= What to produce =
Of the entries that follow, how many lines hold the word "agent"? Reply with the number only.

++++

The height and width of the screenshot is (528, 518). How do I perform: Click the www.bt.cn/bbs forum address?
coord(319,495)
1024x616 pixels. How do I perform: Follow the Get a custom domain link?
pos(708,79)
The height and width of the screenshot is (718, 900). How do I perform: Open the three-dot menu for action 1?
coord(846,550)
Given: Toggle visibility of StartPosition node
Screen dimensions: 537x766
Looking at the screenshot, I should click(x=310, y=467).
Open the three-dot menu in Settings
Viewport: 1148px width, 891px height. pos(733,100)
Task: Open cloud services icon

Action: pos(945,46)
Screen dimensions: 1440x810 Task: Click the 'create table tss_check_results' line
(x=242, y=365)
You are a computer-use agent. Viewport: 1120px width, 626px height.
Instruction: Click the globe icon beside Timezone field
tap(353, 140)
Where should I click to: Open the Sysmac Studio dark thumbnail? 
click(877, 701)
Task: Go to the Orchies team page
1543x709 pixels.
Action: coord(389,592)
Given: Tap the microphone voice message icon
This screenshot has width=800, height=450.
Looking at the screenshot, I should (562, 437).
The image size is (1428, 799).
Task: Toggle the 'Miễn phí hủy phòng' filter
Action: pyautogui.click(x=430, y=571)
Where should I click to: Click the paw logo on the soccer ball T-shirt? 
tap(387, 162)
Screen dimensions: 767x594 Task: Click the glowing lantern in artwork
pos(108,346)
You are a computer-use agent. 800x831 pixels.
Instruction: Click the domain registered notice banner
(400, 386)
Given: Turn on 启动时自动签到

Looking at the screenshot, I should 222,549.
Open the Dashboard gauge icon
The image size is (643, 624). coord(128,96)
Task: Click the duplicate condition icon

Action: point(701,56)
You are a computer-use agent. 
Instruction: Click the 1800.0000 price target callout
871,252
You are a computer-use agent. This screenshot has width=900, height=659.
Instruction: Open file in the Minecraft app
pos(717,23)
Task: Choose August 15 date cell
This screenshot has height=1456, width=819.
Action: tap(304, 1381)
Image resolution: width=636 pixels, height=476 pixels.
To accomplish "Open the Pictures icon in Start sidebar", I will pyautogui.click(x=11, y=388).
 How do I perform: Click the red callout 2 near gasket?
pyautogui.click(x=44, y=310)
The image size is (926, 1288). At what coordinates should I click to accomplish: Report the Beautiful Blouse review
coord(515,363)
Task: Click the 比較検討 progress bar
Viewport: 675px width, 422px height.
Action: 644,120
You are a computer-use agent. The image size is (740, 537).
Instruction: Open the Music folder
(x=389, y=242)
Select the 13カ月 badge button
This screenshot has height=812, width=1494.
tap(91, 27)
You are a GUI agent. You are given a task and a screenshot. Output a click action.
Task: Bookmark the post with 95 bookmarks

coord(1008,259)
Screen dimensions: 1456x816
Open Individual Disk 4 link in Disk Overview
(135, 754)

++++

= Output =
6